DIRECTIONS -> Rewrite the material from the line with "This screenshot has height=720, width=960." up to and including the line with "click(x=793, y=435)" as a Markdown table, leaving out blank lines. Use the columns Row and Material line.

DATASET ENTRIES ->
= = = =

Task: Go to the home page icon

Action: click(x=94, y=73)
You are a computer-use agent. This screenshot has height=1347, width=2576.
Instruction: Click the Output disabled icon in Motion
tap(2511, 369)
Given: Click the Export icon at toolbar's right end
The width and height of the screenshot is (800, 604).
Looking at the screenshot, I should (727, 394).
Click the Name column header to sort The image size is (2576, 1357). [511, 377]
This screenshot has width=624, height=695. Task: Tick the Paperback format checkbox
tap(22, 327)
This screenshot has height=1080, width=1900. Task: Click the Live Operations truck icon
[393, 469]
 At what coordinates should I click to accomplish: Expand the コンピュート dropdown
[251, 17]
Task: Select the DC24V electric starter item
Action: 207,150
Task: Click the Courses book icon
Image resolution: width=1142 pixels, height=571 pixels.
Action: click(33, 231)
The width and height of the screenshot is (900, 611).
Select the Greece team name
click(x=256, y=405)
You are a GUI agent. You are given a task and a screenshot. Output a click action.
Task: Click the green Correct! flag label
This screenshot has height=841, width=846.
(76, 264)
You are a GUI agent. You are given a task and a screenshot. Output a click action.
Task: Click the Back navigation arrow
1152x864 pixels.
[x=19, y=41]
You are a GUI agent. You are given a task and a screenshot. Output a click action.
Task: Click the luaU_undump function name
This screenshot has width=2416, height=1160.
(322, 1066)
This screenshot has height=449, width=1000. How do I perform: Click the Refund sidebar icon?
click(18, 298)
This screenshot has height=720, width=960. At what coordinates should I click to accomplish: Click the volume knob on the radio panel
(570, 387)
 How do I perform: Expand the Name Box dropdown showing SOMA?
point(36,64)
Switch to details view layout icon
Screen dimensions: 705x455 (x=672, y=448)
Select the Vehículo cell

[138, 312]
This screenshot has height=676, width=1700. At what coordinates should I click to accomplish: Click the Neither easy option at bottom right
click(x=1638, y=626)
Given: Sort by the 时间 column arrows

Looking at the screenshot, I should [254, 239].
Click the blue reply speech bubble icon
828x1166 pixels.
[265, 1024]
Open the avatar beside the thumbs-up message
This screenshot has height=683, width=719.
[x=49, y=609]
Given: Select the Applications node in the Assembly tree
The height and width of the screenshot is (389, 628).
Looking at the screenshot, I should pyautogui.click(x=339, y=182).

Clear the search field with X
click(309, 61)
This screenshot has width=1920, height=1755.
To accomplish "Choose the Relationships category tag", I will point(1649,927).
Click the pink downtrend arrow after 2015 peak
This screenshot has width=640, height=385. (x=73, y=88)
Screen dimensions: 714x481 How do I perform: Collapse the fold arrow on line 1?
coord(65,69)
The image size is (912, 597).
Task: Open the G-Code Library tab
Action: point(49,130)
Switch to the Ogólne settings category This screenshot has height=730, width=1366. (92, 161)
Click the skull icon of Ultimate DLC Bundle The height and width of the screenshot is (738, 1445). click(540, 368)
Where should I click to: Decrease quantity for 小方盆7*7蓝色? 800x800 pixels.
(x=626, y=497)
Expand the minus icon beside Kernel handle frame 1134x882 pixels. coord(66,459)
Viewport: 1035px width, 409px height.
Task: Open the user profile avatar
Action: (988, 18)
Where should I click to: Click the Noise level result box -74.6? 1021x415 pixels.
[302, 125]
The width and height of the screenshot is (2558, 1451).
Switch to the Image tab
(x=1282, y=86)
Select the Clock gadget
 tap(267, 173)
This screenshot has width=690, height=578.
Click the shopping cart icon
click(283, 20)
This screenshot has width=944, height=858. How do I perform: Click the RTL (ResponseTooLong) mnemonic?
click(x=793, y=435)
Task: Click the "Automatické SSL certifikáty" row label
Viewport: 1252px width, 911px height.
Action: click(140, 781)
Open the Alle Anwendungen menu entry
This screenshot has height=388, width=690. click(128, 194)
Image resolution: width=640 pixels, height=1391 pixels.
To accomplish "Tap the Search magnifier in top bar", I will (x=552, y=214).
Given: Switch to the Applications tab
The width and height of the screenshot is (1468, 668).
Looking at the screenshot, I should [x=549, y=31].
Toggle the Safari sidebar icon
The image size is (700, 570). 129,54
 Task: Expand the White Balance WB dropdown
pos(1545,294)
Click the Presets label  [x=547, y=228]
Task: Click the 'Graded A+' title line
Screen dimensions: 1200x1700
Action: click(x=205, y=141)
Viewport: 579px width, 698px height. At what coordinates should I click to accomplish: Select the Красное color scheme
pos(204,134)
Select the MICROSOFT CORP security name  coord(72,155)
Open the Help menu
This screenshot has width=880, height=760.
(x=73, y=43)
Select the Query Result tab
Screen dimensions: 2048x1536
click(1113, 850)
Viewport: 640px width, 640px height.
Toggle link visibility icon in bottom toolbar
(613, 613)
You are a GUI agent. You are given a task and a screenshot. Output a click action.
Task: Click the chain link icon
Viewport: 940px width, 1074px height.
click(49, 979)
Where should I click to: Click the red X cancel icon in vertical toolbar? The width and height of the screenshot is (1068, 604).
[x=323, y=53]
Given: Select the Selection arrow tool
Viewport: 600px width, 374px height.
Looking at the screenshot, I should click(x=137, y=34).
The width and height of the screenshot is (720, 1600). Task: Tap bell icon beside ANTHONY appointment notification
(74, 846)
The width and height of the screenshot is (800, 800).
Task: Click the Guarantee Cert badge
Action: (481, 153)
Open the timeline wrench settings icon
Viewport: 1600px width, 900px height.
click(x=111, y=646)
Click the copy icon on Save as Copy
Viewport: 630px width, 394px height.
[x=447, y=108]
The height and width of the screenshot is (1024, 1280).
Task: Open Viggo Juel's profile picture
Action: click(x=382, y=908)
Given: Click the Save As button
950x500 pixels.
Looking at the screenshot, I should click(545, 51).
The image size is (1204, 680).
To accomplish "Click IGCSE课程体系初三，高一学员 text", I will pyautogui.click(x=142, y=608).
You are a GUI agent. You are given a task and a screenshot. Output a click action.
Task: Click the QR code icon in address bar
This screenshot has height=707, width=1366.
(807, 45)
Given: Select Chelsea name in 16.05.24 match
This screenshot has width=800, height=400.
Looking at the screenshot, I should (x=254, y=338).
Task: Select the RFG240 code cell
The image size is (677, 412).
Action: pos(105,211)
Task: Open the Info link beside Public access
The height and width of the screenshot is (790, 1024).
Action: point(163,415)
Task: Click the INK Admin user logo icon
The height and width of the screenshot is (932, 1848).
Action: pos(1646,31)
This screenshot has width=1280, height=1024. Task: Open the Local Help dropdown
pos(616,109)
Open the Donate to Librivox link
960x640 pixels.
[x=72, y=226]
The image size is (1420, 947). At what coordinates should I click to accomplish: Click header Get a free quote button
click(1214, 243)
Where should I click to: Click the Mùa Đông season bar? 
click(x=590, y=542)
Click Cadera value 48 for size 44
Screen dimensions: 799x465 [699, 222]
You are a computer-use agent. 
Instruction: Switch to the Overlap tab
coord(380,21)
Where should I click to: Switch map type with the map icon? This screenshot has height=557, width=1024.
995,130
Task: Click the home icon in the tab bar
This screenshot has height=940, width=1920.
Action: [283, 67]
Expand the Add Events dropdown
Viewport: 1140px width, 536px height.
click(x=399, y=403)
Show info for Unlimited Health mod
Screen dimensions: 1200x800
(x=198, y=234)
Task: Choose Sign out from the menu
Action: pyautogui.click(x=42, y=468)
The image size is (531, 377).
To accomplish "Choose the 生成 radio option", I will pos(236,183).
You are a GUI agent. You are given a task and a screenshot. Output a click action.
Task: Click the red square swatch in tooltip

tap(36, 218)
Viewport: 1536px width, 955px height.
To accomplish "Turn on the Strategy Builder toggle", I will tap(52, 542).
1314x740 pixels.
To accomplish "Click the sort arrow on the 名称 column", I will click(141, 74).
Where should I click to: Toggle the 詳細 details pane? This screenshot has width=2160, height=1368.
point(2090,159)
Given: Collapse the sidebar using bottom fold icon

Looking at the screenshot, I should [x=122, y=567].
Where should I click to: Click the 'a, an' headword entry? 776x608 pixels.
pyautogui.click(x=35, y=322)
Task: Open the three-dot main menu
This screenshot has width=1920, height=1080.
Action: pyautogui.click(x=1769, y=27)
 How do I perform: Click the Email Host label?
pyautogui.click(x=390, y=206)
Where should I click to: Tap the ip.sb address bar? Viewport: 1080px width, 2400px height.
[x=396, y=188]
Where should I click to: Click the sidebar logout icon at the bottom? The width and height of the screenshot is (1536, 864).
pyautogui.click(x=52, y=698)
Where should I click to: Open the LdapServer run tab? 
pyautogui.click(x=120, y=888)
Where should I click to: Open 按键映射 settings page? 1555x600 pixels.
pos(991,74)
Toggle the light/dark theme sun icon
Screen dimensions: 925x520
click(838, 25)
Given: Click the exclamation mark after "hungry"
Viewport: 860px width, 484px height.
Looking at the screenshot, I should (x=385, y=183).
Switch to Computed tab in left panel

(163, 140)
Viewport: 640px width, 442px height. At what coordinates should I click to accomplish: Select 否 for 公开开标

= = = =

OUTPUT ->
| Row | Material line |
|---|---|
| 1 | This screenshot has height=720, width=960. At what coordinates should I click to accomplish: Click the volume knob on the radio panel |
| 2 | (570, 387) |
| 3 |  How do I perform: Expand the Name Box dropdown showing SOMA? |
| 4 | point(36,64) |
| 5 | Switch to details view layout icon |
| 6 | Screen dimensions: 705x455 (x=672, y=448) |
| 7 | Select the Vehículo cell |
| 8 | [138, 312] |
| 9 | This screenshot has height=676, width=1700. At what coordinates should I click to accomplish: Click the Neither easy option at bottom right |
| 10 | click(x=1638, y=626) |
| 11 | Given: Sort by the 时间 column arrows |
| 12 | Looking at the screenshot, I should [254, 239]. |
| 13 | Click the blue reply speech bubble icon |
| 14 | 828x1166 pixels. |
| 15 | [265, 1024] |
| 16 | Open the avatar beside the thumbs-up message |
| 17 | This screenshot has height=683, width=719. |
| 18 | [x=49, y=609] |
| 19 | Given: Select the Applications node in the Assembly tree |
| 20 | The height and width of the screenshot is (389, 628). |
| 21 | Looking at the screenshot, I should pyautogui.click(x=339, y=182). |
| 22 | Clear the search field with X |
| 23 | click(309, 61) |
| 24 | This screenshot has width=1920, height=1755. |
| 25 | To accomplish "Choose the Relationships category tag", I will point(1649,927). |
| 26 | Click the pink downtrend arrow after 2015 peak |
| 27 | This screenshot has width=640, height=385. (x=73, y=88) |
| 28 | Screen dimensions: 714x481 How do I perform: Collapse the fold arrow on line 1? |
| 29 | coord(65,69) |
| 30 | The image size is (912, 597). |
| 31 | Task: Open the G-Code Library tab |
| 32 | Action: point(49,130) |
| 33 | Switch to the Ogólne settings category This screenshot has height=730, width=1366. (92, 161) |
| 34 | Click the skull icon of Ultimate DLC Bundle The height and width of the screenshot is (738, 1445). click(540, 368) |
| 35 | Where should I click to: Decrease quantity for 小方盆7*7蓝色? 800x800 pixels. |
| 36 | (x=626, y=497) |
| 37 | Expand the minus icon beside Kernel handle frame 1134x882 pixels. coord(66,459) |
| 38 | Viewport: 1035px width, 409px height. |
| 39 | Task: Open the user profile avatar |
| 40 | Action: (988, 18) |
| 41 | Where should I click to: Click the Noise level result box -74.6? 1021x415 pixels. |
| 42 | [302, 125] |
| 43 | The width and height of the screenshot is (2558, 1451). |
| 44 | Switch to the Image tab |
| 45 | (x=1282, y=86) |
| 46 | Select the Clock gadget |
| 47 |  tap(267, 173) |
| 48 | This screenshot has width=690, height=578. |
| 49 | Click the shopping cart icon |
| 50 | click(283, 20) |
| 51 | This screenshot has width=944, height=858. How do I perform: Click the RTL (ResponseTooLong) mnemonic? |
| 52 | click(x=793, y=435) |